There was a mood of festival around the camp fires that evening. The victory had been total: fewer than a hundred Roman dead for thousands of the enemy slain. The troops had gathered around the imperial tribunal, and built a battle trophy of piled shields and weapons taken from the enemy chiefs. They had cheered the emperor as he had stood before them, shouting out his name and saluting him
imperator
. But they had cheered Constantine too, when the tribune had ridden back from the river ford at the head of his cavalry, his horse sprayed with blood to the withers. The victory belonged officially to the emperor, but in the hearts of the troops his son had taken  the palm.

Out in the rain the pyres were still burning the bodies of the Roman dead. Castus stood beside the cooking fire, drinking beer from a wooden cup, listening to his men recount their tales of valour and destruction. He had been like that himself, he thought, when he had been a common soldier like them…

‘Centurion Aurelius Castus?’

He turned, and saw two men in the white cloaks and uni­forms of the Protectores, holding the hilts of their swords. One of them spoke again, in a heavy Germanic accent.

‘You must come with us, centurion. Now, if you please.’

The German went before him, the second man behind, and they led Castus away through the camp, between the scattered fires.

‘What’s this about?’ Castus asked. He did not expect a reply, and got none.

Out through the camp gates, they marched down the hillside towards the battle valley. Smoke from the funeral pyres hung in the rainy night air. On the slope where the imperial tribunal had been raised stood a large pavilion. Guards surrounded it – troopers of the Equites Scutarii, standing beside their horses. The Protectores led Castus through the guard lines and up to the door of the tent, and the German raised the flap and gestured for him to enter.

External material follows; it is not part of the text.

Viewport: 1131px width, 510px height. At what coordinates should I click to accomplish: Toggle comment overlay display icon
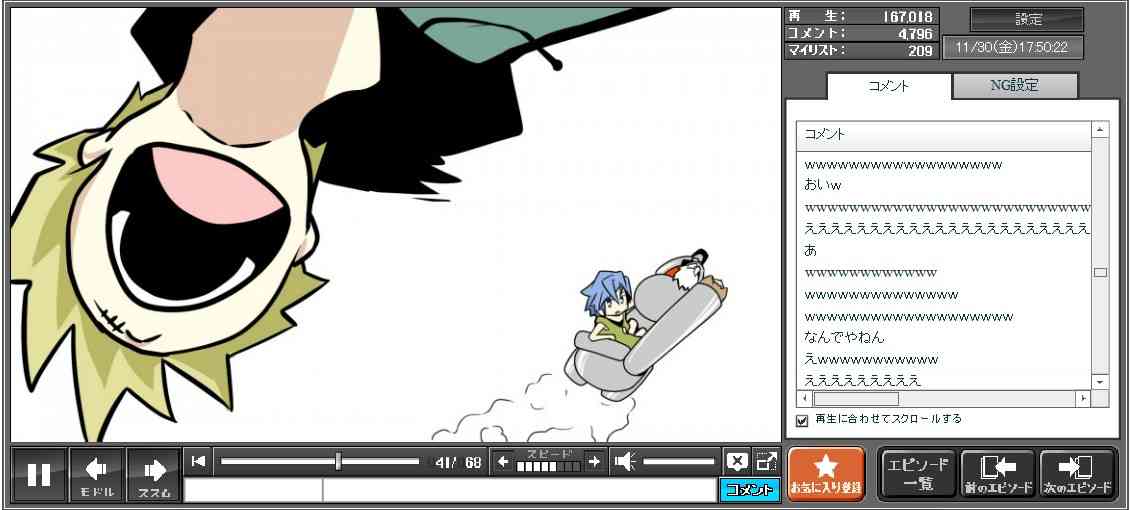pyautogui.click(x=737, y=461)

Warm light met him as he stepped inside, and the sweet stink of death. Oil lamps hung from tall stands around the leather tent walls. There were around a dozen men gathered in the smoky glow, and only half of them were still alive. Officers, mostly, with a few finely dressed civilians among them.

‘Domini!’ Castus cried, saluting, and jolted to attention, feet spread, thumbs hooked in his belt.

‘You may relax,’ said the notary, Nigrinus. ‘This is not a formal occasion.’ Castus was not at all surprised to find him here.

‘This is the centurion I mentioned, who was held captive among the Picts,’ the notary went on, addressing the gathering. ‘He may be able to help us, I think.’

The six dead men were laid out on the floor of the tent, some still wrapped in bloodstained blankets. All of them were Pictish warriors; the scar patterns were livid on their greying flesh.

‘These,’ said a very fat man in a damask robe, flapping his palm at the corpses on the floor, ‘are some of the bodies of the Pictish notables our scouts managed to recover from the field.’ He had a high fluting voice. A eunuch, Castus realised. ‘Study them, and see if you can identify any of them.’

Castus stepped closer to the row of corpses. The first was hard to recognise, as his face had been gouged almost entirely away. The ruined black features told him nothing, but the patterns etched onto the skin appeared familiar. Castus remembered the gathering in the meeting hut, the fug of smoke and sweat, the men gathered around the fire.

‘This is one of their chiefs, I think,’ he said.

‘Name?’ Nigrinus prompted. Castus shrugged and shook his head, and the notary scratched something on a waxed tablet. The others kept themselves away from the little man slightly, Castus noticed, even the senior officers. Almost as if they feared him. One of the civilians was wearing scent, or carrying a scented cloth perhaps – the floral aroma mixed with the cloying stink of dried blood.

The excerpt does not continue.